The question of whether or not the patient needed to be off of all antibiotic therapy prior to the culture was always less clearly delineated. It was almost an empirical belief that if a patient was on antibiotics at the time of the culture then the results would be unreliable. After all, if a culture is reported as showing “no growth” was this because the specimen was poor, the patient never had osteomyelitis in the first place, or the antibiotics had prevented the organism from growing?
A recent study by Louis Bernard and colleagues out of University Hospital of Geneva Switzerland, and published in the September 6, 2009 issue of the International Journal of Infectious Diseases challenges much of what we currently hold as sacrosanct. In this non-randomized, prospective trial 141 patient with 154 episodes of osteomyelitis each underwent 4 microbiological samplings. Sample “A” consisted of 2 consecutive sinus tract cultures with bone contact (“A1” & “A2”) after only local cleansing of the sinus tract with 0.9% saline. Sample “B” consisted of a surgical bone biopsy through the sinus. Sample “C” was a surgical biopsy obtained through an uninfected sited, referred to as the “gold standard”. Their results showed that when both sinus tract cultures “A1 & A2” revealed the same organism the concordance between “A” and gold standard “C” was 96%. They calculated the sensitivity as 91%, specificity as 86% and accuracy as 90%. On top of that, they found that the result was not affected depending on whether the patient was on antibiotics prior to the cultures or not.

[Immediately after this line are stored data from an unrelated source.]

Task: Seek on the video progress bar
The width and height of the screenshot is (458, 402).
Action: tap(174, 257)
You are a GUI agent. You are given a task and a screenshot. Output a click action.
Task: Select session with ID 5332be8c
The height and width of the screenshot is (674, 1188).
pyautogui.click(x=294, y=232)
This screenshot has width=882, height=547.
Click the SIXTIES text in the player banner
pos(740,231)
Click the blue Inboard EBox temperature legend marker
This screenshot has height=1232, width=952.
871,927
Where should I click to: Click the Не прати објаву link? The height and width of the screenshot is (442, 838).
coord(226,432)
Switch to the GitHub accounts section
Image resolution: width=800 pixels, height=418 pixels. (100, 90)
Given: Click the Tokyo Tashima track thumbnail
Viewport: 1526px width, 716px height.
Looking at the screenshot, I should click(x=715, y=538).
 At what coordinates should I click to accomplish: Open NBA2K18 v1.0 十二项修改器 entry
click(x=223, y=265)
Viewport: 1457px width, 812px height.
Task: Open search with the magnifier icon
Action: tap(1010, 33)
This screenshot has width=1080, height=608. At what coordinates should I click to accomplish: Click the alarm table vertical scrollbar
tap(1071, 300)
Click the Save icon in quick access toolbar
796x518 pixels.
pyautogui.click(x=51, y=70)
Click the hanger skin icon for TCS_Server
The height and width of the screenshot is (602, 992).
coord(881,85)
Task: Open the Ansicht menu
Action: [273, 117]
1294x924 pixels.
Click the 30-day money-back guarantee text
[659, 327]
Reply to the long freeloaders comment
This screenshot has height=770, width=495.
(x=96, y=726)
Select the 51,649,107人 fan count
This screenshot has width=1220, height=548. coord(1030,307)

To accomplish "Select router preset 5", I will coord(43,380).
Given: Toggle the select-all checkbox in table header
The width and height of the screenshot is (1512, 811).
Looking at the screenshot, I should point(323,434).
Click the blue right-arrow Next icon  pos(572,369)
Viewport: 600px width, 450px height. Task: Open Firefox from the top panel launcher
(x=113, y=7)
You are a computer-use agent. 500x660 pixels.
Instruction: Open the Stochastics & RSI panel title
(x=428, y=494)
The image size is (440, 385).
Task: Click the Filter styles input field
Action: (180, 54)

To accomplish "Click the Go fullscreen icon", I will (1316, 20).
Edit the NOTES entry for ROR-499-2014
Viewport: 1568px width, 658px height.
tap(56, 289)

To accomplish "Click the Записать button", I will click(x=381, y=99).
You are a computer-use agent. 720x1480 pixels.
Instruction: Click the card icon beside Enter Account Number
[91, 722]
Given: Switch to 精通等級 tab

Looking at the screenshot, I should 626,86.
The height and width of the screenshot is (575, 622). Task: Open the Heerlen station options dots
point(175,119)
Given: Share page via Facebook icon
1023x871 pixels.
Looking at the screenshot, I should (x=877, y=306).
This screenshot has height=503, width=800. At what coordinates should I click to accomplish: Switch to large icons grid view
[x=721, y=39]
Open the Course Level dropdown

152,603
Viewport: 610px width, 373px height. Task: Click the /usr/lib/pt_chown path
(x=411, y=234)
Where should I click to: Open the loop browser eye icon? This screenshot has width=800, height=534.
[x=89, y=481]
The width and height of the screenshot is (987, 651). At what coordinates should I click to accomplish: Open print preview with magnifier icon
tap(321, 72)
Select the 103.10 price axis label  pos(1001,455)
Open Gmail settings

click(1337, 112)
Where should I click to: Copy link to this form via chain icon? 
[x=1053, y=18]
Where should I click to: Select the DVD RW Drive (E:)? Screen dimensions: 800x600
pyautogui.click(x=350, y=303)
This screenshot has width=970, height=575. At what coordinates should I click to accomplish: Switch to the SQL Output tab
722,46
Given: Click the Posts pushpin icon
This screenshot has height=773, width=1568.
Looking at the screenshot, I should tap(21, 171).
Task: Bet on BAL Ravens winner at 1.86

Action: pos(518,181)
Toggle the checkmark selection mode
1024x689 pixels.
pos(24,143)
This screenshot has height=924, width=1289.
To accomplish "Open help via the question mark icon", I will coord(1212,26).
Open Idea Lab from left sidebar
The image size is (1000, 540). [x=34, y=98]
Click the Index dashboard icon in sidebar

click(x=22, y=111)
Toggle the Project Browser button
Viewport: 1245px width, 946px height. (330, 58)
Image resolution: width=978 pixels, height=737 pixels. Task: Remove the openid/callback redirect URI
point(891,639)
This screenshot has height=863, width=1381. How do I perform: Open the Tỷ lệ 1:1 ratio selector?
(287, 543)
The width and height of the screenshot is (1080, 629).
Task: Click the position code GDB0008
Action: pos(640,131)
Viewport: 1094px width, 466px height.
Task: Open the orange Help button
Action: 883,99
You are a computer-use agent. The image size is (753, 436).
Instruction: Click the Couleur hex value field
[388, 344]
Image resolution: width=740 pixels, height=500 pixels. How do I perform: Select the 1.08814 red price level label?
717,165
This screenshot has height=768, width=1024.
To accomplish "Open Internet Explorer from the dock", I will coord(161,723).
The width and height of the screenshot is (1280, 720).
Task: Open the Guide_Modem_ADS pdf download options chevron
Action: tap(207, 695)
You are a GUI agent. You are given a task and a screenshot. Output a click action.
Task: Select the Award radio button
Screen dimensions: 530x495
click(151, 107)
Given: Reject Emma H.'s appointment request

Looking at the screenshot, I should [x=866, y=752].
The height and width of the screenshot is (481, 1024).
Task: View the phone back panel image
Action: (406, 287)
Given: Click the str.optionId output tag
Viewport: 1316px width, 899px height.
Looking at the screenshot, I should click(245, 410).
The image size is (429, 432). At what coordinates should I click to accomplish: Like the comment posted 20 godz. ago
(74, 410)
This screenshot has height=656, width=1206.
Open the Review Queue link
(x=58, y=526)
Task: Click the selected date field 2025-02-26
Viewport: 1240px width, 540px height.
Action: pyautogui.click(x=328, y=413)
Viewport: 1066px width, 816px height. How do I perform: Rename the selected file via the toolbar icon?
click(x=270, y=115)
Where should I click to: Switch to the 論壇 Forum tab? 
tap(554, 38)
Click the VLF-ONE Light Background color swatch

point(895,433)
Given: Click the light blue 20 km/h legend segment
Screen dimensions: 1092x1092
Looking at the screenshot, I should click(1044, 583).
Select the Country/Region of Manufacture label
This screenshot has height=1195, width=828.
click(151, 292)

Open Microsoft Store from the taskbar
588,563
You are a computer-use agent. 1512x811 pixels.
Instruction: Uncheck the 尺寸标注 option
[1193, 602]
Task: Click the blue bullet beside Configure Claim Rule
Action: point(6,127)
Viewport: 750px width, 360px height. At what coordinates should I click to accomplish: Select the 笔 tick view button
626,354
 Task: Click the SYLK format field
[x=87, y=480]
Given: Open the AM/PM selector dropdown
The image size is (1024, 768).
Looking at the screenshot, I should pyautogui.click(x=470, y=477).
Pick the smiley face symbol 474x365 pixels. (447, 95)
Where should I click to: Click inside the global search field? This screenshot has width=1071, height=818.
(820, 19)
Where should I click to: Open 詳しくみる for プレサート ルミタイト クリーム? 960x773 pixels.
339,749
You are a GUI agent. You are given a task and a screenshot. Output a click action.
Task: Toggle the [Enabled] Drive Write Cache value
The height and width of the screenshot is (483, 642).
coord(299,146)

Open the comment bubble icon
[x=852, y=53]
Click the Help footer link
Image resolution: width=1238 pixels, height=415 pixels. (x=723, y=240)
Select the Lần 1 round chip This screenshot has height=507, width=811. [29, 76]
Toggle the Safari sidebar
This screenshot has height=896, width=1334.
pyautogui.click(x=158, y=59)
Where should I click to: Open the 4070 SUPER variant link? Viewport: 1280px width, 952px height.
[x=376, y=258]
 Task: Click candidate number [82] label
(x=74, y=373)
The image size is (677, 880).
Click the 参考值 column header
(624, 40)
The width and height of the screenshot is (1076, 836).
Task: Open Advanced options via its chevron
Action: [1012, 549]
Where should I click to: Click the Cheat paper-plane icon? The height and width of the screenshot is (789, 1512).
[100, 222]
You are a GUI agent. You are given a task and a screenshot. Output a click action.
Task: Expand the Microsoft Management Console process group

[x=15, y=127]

In their Discussion the authors go out of their way to state that “in no way should these consecutive deep sinus tract specimens replace bone culture in situations where a biopsy can be readily obtained because bone culture remains the gold standard for the microbiological diagnosis of osteomyelitis”. There are sometimes, however, when a surgical culture is just not practical and that patient has already been started on antibiotic therapy, as the authors call it “clinical reality”.
This fascinating work challenges our common thinking about how to harvest microbiological specimens for osteomyelitis diagnosis and treatment. I urge the readers of this blog to search out this paper and read it. It is new, innovative, evidenced based works such as this that lead me to wanting to create a blog…so that I could keep those interested readers up to date on current thinking between editions of the book.